■ **TEXTO DE LA PÁGINA**:

***

La reciente elección de gobernadores es la piedra clave en un anhelado proceso de descentralización política y administrativa del territorio que entrega mayor capacidad de decisión a la ciudadanía con autonomía del gobierno de turno. La figura del gobernador electo, representante de realidades locales, surge gracias a una reforma constitucional de 2017 enmarcada en una “agenda de descentralización” del segundo período de Michelle Bachelet. Junto con la elección de gobernadores, se promulgó la Ley de Fortalecimiento de la Regionalización, que permite transferir a los gobiernos regionales las atribuciones que hoy tienen ministerios y servicios públicos, para elaborar y aplicar políticas, programas y proyectos propios. Tal vez lo más importante de este nuevo modelo es la capacidad de establecer un Plan Regional de Ordenamiento Territorial surgido de procesos participativos, incluyendo la autoridad de regular la gobernanza de las áreas metropolitanas –que en poco tiempo serán varias a lo largo de Chile–, otorgando facultades en materias de residuos, movilidad y transporte público y medio ambiente.

***

■ **ÍTEMS PROPORCIONADOS**:
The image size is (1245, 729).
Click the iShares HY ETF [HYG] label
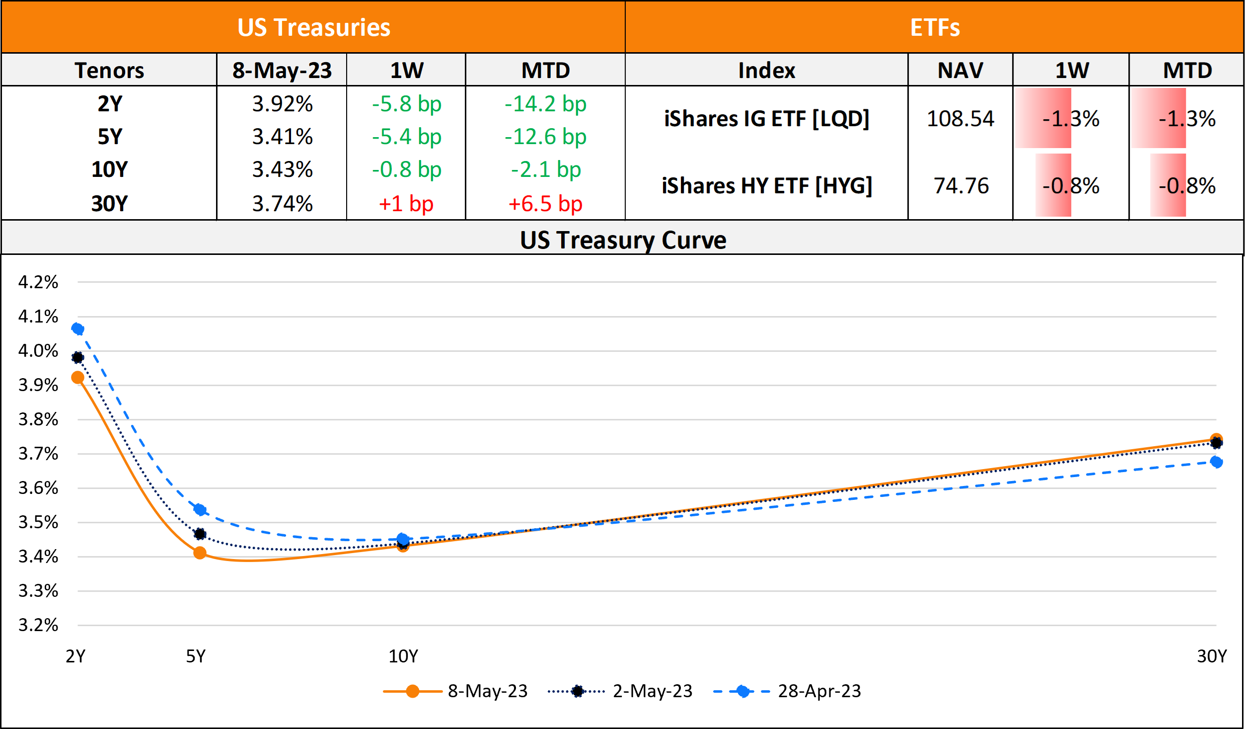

***

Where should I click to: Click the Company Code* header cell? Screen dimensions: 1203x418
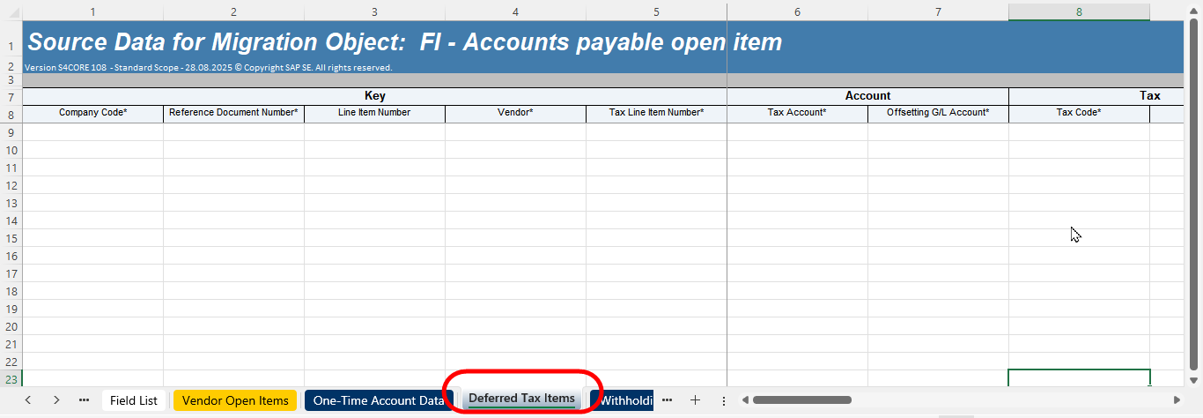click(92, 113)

***

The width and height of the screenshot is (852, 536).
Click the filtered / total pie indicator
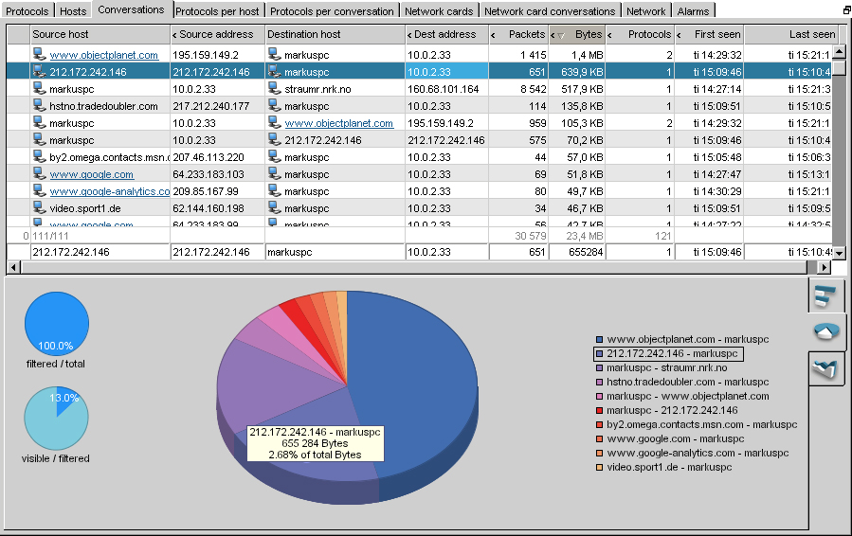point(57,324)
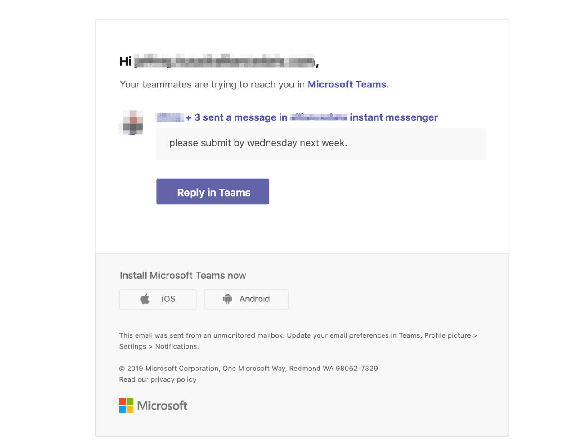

***

■ **COMPLETE LO SIGUIENTE**:
A. Según el texto sobre la descentralización regional, ¿en qué año se aprobó la reforma constitucional que dio origen a la figura del gobernador electo?
B. Prolongue el texto sobre la descentralización regional a partir de su última oración.

■ **RESPUESTAS DEL EJERCICIO**:
A. En 2017.

B.
La trascendencia de este nuevo orden se vio opacada por la proyección política que se les asignó a los comicios regionales en el contexto de las próximas elecciones presidenciales, y en un momento en que el país observa expectante un proceso constituyente también histórico. Santiago concitó el interés mediático, pues se dará aquí una potencial paradoja: la región concentra 40% de la población y del electorado nacional, de modo que un gobernador elegido podría poner en crisis la autoridad presidencial, además de hacer carrera política, tal como ocurre en otras metrópolis del mundo. Pero, al mismo tiempo, su éxito solo dependerá de su gestión.
Cuando casi 90% de nuestra población vive en zonas urbanas, las carencias en planificación, regulación, asistencia y protección a lo largo de décadas –que en parte explican la profunda crisis social que se hizo evidente en 2019 y se agravó con la pandemia– se convierten en urgencias ineludibles. Nuestros gobernadores deberán lograr un nuevo modelo de desarrollo y gestión en sintonía con las demandas locales y con los desafíos de esta época: entre otros, una economía sostenible y sin excusas, protección efectiva del medio ambiente y del paisaje como bienes colectivos, resiliencia ante desastres naturales y las amenazas de la catástrofe climática que ya nos afecta (en especial la escasez de agua potable); movilidad amplia, inclusión e integración social verdaderas, y un desarrollo urbano armónico, regulado a partir de los intereses, las necesidades y la dignidad de los habitantes.